THERE is a glut of reasons why more and more consumers are seeking out premium soft drinks in pubs and bars.

There’s the reduced drink drive limit, the wider premiumisation trend that has affected many categories in the on-trade and the move by some consumers to reduce their alcohol intake.

And whether it is a straight serve or used as a mixer for spirits, licensees that deliver a strong range of premium soft drinks can see profits from the lucrative sub-category fizz.

Adrian Troy, marketing director at Barr Soft Drinks, said: “When consumers visit an outlet to drink or to dine, they are willing to pay more for a premium offering, so a good choice of interesting flavours is essential.

“This is where premium soft drinks really come into their own, particularly amongst those who are looking for a non-alcoholic alternative to accompany a meal.

“Offering a range of still and sparkling options with both unique and traditional flavours will make a real impact, whilst craft drinks offer something different again, with provenance boosting their appeal.”

Amy Burgess, trade communications manager at Coca-Cola European Partners (CCEP), said a well thought-out approach towards soft drinks is essential.

“Forward-thinking pubs are tapping into the role soft drinks play throughout a whole day and for different consumers,” said Burgess.

“What a consumer wants to drink on a Saturday night is very different to someone visiting an outlet at 11.30am on a weekday to catch up on e-mails.

“As such, ensuring a quality experience for soft drinks as well as alcohol is critical so that they don’t miss out in what is an extremely competitive landscape for daytime, out-of-home moments.”

Consumers will pay more for premium, so a good choice of interesting flavours is essential.

Few trends have been as broad or as significant across the on-trade over the past few years as premiumisation, said Jen Draper, head of marketing for soft drinks firm Franklin & Sons.

“Premiumisation has undeniably become the trend of the last 18 months,” she said, “with more drinkers than ever before willing to pay more for premium drinks.

“Therefore those who choose not to stock premium serves of alcohol-free drinks are missing out on a huge opportunity.”

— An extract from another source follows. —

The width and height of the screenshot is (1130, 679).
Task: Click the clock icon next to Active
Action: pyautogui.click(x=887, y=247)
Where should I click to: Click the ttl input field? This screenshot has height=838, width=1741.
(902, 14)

In order to fully exploit the growing thirst for premium soft drinks in bars, the same care must be taken with soft drinks ranges as alcoholic ones, said Gareth Hess, head of sales at Luscombe Drinks, whose organic drinks include Devon Apple Juice and Strawberry Crush.

He said: “Venues should make the same effort with soft drink offerings as they do with alcoholic drinks.

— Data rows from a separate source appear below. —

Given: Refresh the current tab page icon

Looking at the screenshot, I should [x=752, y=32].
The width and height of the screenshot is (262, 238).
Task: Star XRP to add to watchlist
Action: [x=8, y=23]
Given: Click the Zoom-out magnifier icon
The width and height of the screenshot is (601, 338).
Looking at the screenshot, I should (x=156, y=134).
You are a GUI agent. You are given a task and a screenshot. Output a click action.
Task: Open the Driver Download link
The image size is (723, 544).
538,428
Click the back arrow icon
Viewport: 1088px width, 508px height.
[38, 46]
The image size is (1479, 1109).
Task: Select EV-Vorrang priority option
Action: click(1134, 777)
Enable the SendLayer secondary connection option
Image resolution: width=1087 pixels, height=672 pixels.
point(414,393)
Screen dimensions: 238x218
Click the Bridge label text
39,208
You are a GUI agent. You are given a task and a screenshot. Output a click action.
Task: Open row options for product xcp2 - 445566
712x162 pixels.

“We’d suggest a few core flavours are joined by ‘guest’ soft drinks of sophisticated and interesting flavours, that change regularly.

“This helps to keep the soft drinks list fresh and appealing.

“It’s also important to stock a range that will increase the outlet’s offering.”

A serious attitude towards soft drinks was also flagged by Red Bull’s on-premise marketing manager, Sophia Blawat, who said the “quality of serve” drives consumer choice.

“Getting this right can have a significant impact on sales,” she said.

“Quality is key to repeat custom and increased profits.”

Quoting Red Bull’s own research, Blawat said: “45% of consumers claim the quality of the drink is the most important factor when making a decision on a night out.

Those who don’t stock premium serves of alcohol-free drinks are missing out.

“And those rating their drink as ‘very good’ were over two times more likely to revisit a venue.”

The diversity of flavours that premium soft drinks now offer can also be incorporated into interesting mocktail serves, for those looking to consume less alcohol, said Burgess of CCEP.

“People are generally looking to reduce their alcohol intake, with over three million adults ordering smaller servings as a way to drink less alcohol,” she said.

“This trend is particularly key for millennials, as nearly a quarter of under 24s are not drinking alcohol.

“Mocktails can be just as creative as cocktails, and licensees should make the most of flavours from adult soft drinks… to keep their offer fresh and exciting.”